Journeying a long way since 2010’s Bears & Bulls, Small Fires is thoroughly drenched in sex, violence, and fervid testimony. This time around, The Stone Foxes have juiced their tell-tale hearts to hone their writ for this year’s provocative release through InGrooves Fontana.

The first single, “Everybody Knows,” is already accompanied by a vicious video dripping with gothic, backwoods Poe-ian imagery. Spliced between images of the Foxes rocking out are blood platelets in motion, a murder by vehicle, an escort failing to seduce a greedy CEO, and a beating heart pulled from underneath a wooden floor panel—and so, the objective correlative sets the gritty stage for the Foxes’ brilliant, formidable, stomping return.
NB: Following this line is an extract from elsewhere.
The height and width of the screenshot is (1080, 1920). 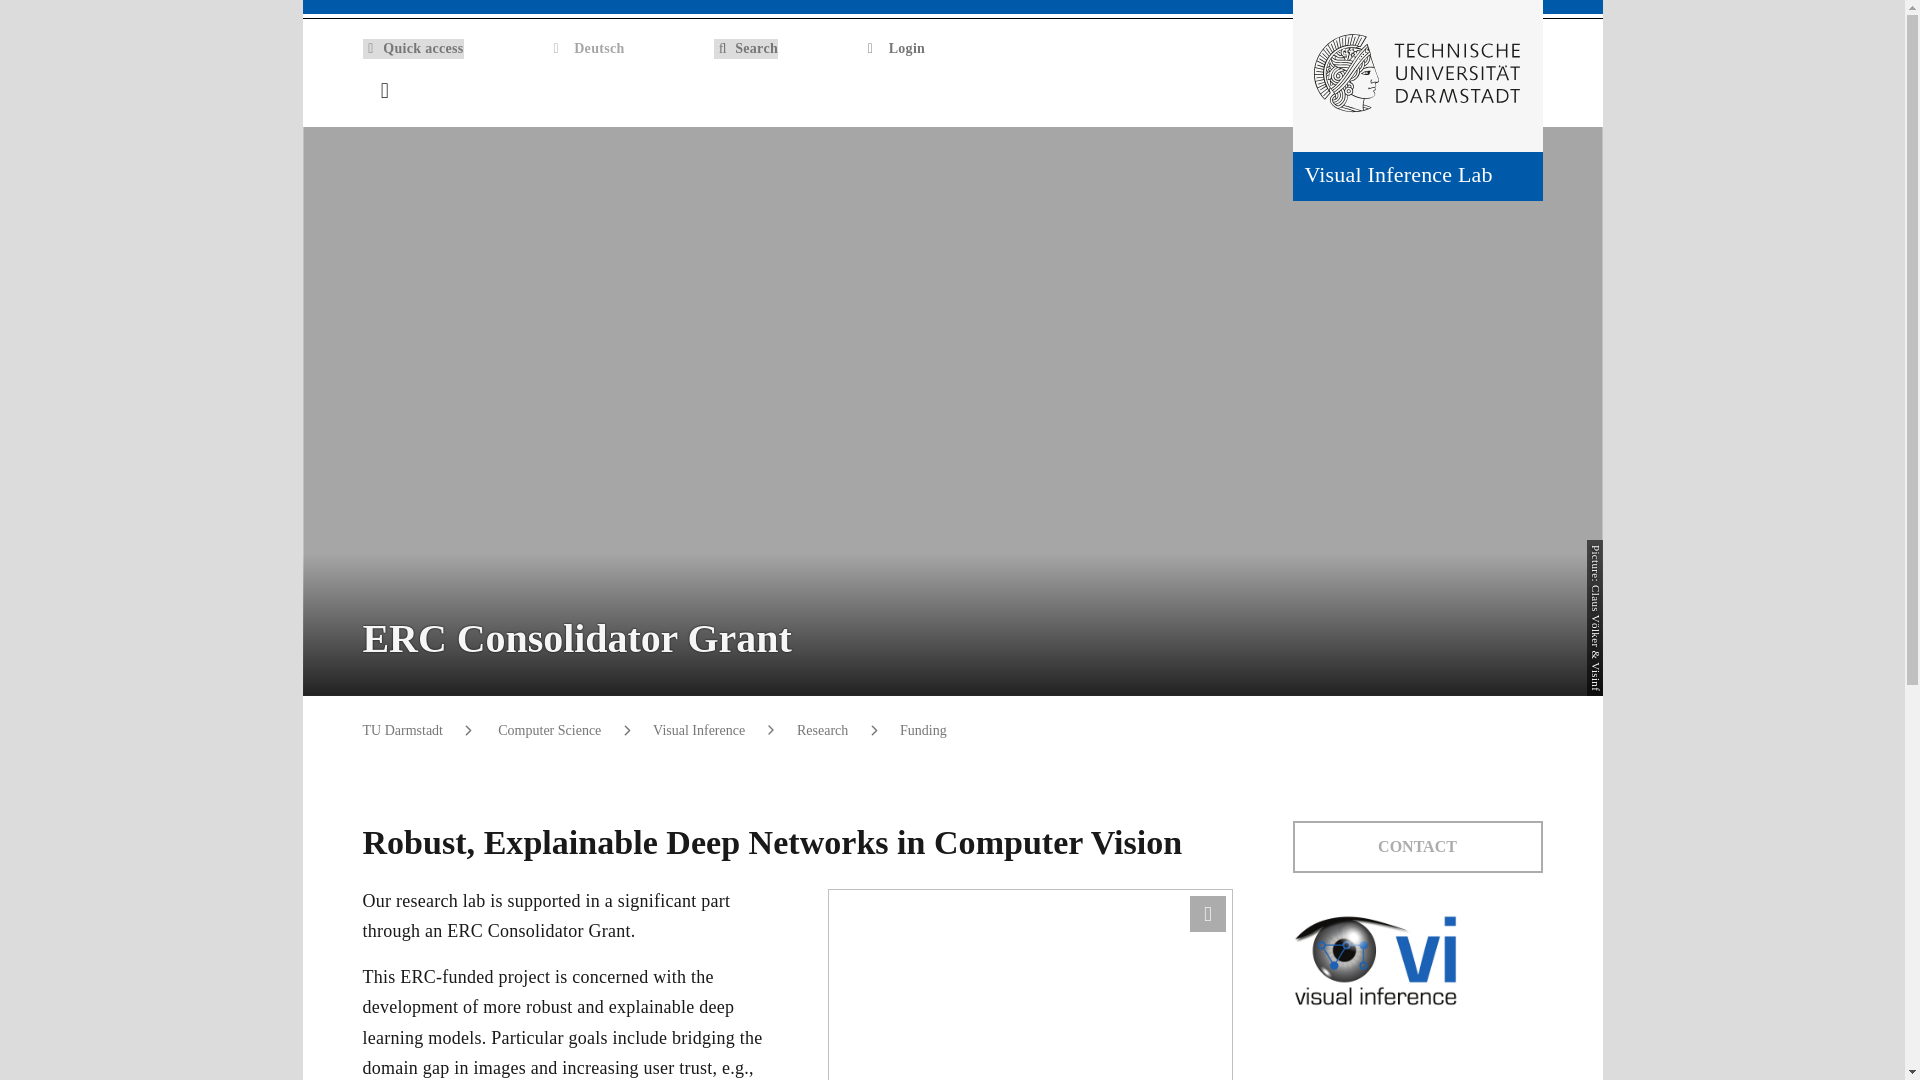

While “Everybody Knows” certainly alludes to the complicated relationship between the blues and the sacrosanct (referenced before in 2010’s folklore-conscious “I Killed Robert Johnson” and “Beneath Mt. Sinai”), Small Fires as a whole also offers an introspective analysis on the nature of relationships, from the romantically twisted to the spiritually conflicted. From the wrenching, lonesome waltz, “Battles, Blades, and Bones” to the soul-tinged, grinding gospel-rock “Jump Into the Water,” The Stone Foxes cut no corners.

In the end, Small Fires out-rocks its predecessor—it’s raw and unfiltered—but its delivery is the most focused the Foxes have ever shown.